I want to design a variable shift register to shift to the right as follows:
module sr(N,int,out);
input [2:0] N;
input [7:0] in;
output [7:0] out;
assign out={N'b0,input[7,N]}
endmodule
But unfortunately, Verilog doesn't allow this kind of writing. N should be constant. Any idea on how to get shift iterations from input?
Verilog has a right shift operator so you can simply write:
assign out = in >> N;
The extra bits are automatically filled with zeros.
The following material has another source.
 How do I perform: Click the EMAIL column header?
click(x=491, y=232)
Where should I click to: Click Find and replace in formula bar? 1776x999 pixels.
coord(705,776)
If the sizes of in and out are really fixed at 8 bits, here is one simple way to do it:
module sr(N, in, out);
input [2:0] N;
input [7:0] in;
output [7:0] out;
assign out = (N == 7) ? {7'b0, in[7:7]} :
(N == 6) ? {6'b0, in[7:6]} :
(N == 5) ? {5'b0, in[7:5]} :
(N == 4) ? {4'b0, in[7:4]} :
(N == 3) ? {3'b0, in[7:3]} :
(N == 2) ? {2'b0, in[7:2]} :
(N == 1) ? {1'b0, in[7:1]} :
in[7:0];
endmodule
This could also be coded using a case statement inside an always block, like this:
reg [7:0] out_reg;
assign out = out_reg;
always @(N or in) begin
case (N)
7 : out_reg <= {7'b0, in[7:7]};
6 : out_reg <= {6'b0, in[7:6]};
5 : out_reg <= {5'b0, in[7:5]};
4 : out_reg <= {4'b0, in[7:4]};
3 : out_reg <= {3'b0, in[7:3]};
2 : out_reg <= {2'b0, in[7:2]};
1 : out_reg <= {1'b0, in[7:1]};
0 : out_reg <= in[7:0];
endcase
end
If you don't want to write out all the values you can use a for loop. I'm not an expert on how the synthesis tools handle this but this (or something similar) should synthesize okay.
always @(N or in) begin
for (i = 0; i < 8; i = i + 1) begin
if (i+N < 8) begin
out_reg[i] <= in[i+N];
end else begin
out_reg[i] <= 1'b0;
end
end
end
One advantage of coding it using a loop is it is less prone to cut-n-paste typos.
More importantly, if you want to make the module support generic bit-widths of the inputs and outputs, you can do so using a parameter on the module and a similar loop for the assignments.